1.  Strength. Sir Austin’s primary factor to consider in the interpretation of causality was the strength of the association.  He argues that the stronger the association between two factors, the more likely it is that they are causally related.  However, he cautions against the obverse interpretation – that a weak association implies a lack of causality.  In fact, the strength of an association depends on the proportion of the variance in one factor that explained by the other over the relevant sampling timescale.  In other words, there may be a completely causal relationship between X and Y, but X may be only one factor (possibly a small factor) controlling Y.  The remaining variance in Y may even be random fluctuations (so X is the only factor causally associated with Y), yet the strength of the observed association will be weak, unless time-averaged measurements are taken for both variables.

The strength of the association is probably an even more important factor for assessing the utility of biomarkers than it was for assessing causality.  Firstly, it is clear to all that the stronger the association between a putative biomarker and the disease under examination, the more likely it is to have clinical application.  However, as with the arguments for causality there are important caveats to insert.  The clinical utility of a putative biomarker often depends upon the shape of the receiver-operator curve, not just the area underneath the curve.  For example, a test where the specificity remains at 100%, even with lower sensitivity may have far more clinical utility than a test where both sensitivity and specificity are 90% – depending on the application – even if the overall strength of the association was weaker.

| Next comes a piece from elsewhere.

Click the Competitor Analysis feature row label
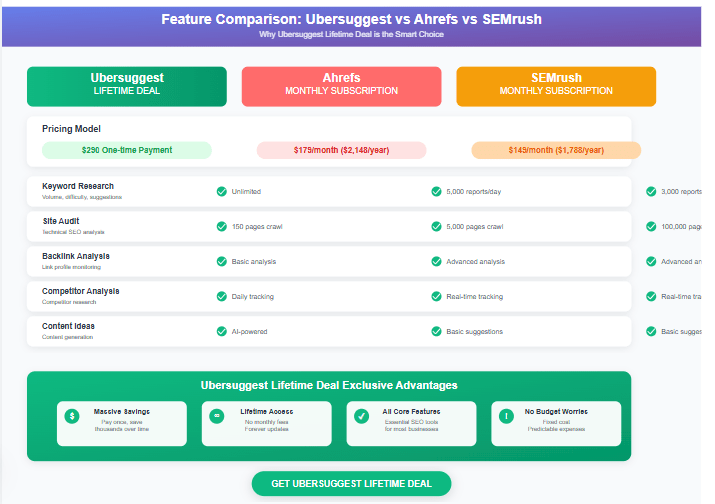715x504 pixels. click(x=81, y=292)
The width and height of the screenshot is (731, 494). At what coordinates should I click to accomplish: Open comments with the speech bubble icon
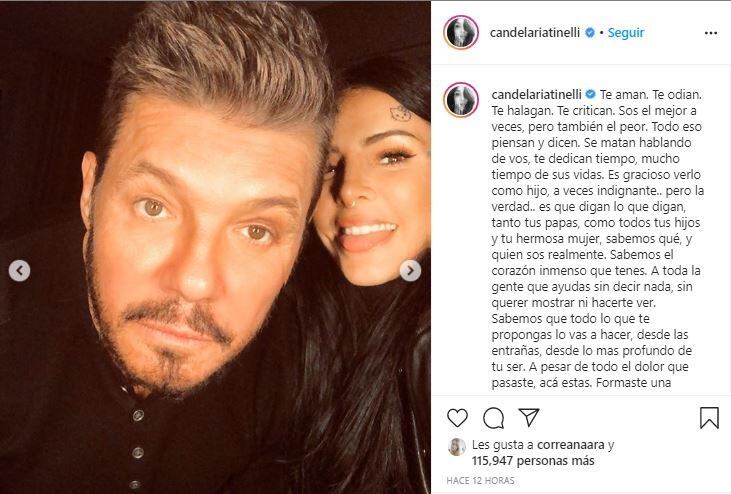click(493, 418)
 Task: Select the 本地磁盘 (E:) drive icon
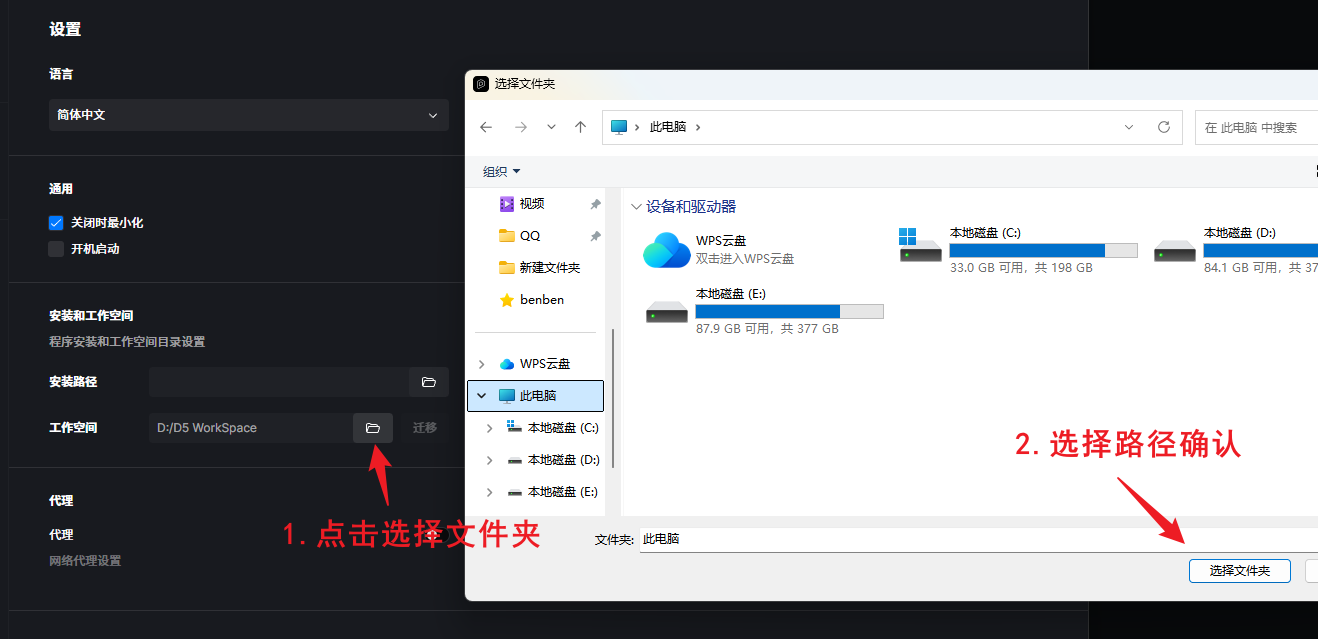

It’s also possible to improve the strength of a crude association, for example by subsetting the patient population.  A given biomarker may perform much better in, say, males than females, or younger people rather than older people.  The applicability of the biomarker may be restricted but the strength, and hence clinical utility of the association may be improved dramatically.  But despite these caveats, the strength of the association is a good “first pass” screening criterion for assessing the utility of biomarkers – much as for Sir Austen it yielded a good “first guess” as to whether an association was likely to be causal

2.  Consistency.  Sir Austin Bradford Hill puts this essential feature of any biomarker programme second on his list of causality factors.  He states “Has [it] been repeatedly observed by different persons, in different places, circumstances and times?”.  This is an absolutely crucial issue, and one on which many a biomarker programme has failed.  One only has to look at the primary literature to realise that there have been dozens of potential biomarkers published, of which most have not been validated, as indicated by the lack of positive follow-on studies.  Much of this attrition can be put down to study design, something that was discussed in an earlier blog.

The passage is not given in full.